Antwort auf einen früheren Beitrag vom 13.07.2010 21:52:08 GMT+02:00
fondatsch meint:
Eigene Schlussfolgerungen über diesen Teil der deutschen Geschichte? Welche könnten das wohl sein? Welche eigenen Schlußfolgerungen ziehen Sie denn aus Millionen ermordeter Menschen? Welche eigenen Schlußfolgerungen ziehen Sie denn aus Auschwitz und Belsen?
Aber das Buch ist sicherlich interessant, das steht außer Frage.

Veröffentlicht am 14.07.2010 12:21:51 GMT+02:00
tja meint:
Diese 'seit langem mal wieder halbwegs vernünftig zu lesende Literatur' ist schon 1951 zum ersten Mal erschienen, 1968 als Taschenbuch bei 'dtv'. Es handelt sich also hier um eine 'alte Klamotte', also keineswegs neu. Tja, was lernen wir daraus???

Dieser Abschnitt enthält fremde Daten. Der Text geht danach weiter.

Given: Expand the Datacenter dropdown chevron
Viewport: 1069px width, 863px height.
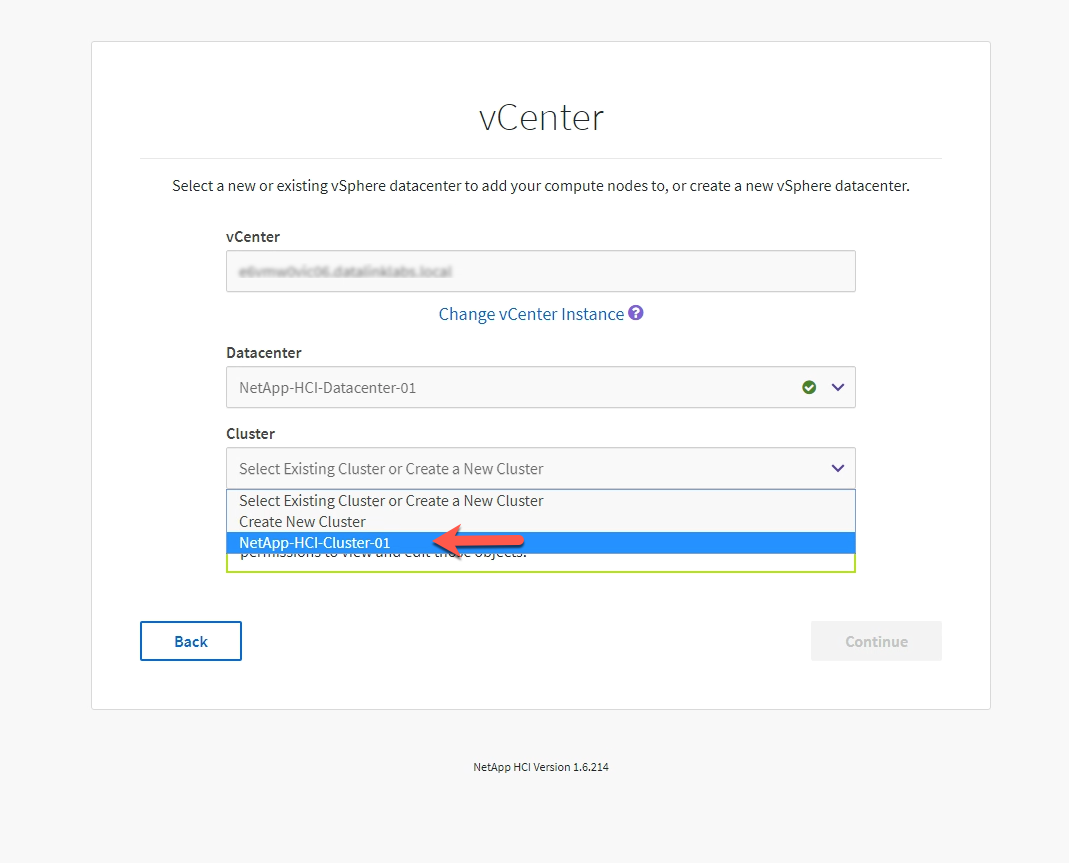Looking at the screenshot, I should 838,387.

Antwort auf einen früheren Beitrag vom 20.07.2010 09:50:17 GMT+02:00
P. Schmitz meint:
Daraus lernen wir, daß Zeitzeugen einer vergangenen Epoche nicht nachwachsen.

Und daß einigen Zeitzeugen der gegenwärtigen Epoche nur Haarspalterei bleibt...

Antwort auf einen früheren Beitrag vom 20.07.2010 10:31:08 GMT+02:00
tja meint:
Ach Schmitz, müssen Sie eigentlich überall Ihren Senf dazugeben?
Können Sie sich nicht einfach mal in Luft auflösen???

Antwort auf einen früheren Beitrag vom 20.07.2010 17:16:02 GMT+02:00
P. Schmitz meint:
Nein Fiedel, darin sind Sie besser...

Antwort auf einen früheren Beitrag vom 20.07.2010 19:22:40 GMT+02:00
Zuletzt vom Autor geändert am 20.07.2010 19:24:28 GMT+02:00
tja meint:
Haben Sie eigentlich schon mal bemerkt, dass Sie immer und überall , auch außerhalb Ihrer eigenen Rezensionen, das letzte Wort haben müssen?
Ist das eine Psychose????? Durften Sie früher nie zuende reden?
(Obwohl mal ein Pluspunkt: der Kommentar zeigt ja wirklich mal etwas von erträglichen Humor. Sie haben mich zum ersten Mal zum Schmunzeln gebracht...)

Antwort auf einen früheren Beitrag vom 21.07.2010 20:29:40 GMT+02:00
P. Schmitz meint:
Tut mir leid, ich wollte nicht das letzte Wort haben.

Ich wußte nicht, daß Sie fertig sind...

Antwort auf einen früheren Beitrag vom 21.07.2010 20:42:30 GMT+02:00
tja meint:
Schade, Ihre letzte Äußerung fing so gut an....

Antwort auf einen früheren Beitrag vom 22.09.2010 10:23:14 GMT+02:00
Zuletzt vom Autor geändert am 13.12.2011 10:20:57 GMT+01:00
M. Sauer meint:
Werter Herr "tja", aka A. Fiedel. Haben Sie auch irgendwelche nützlichen Kommentare das Buch betreffend auf Lager, oder soll das hier mal wieder Ihr persönlicher Inquisitionsstreifzug durchs Internet werden? Ein Baby dessen Schnuller heruntergefallen ist benimmt sich besser wie Sie.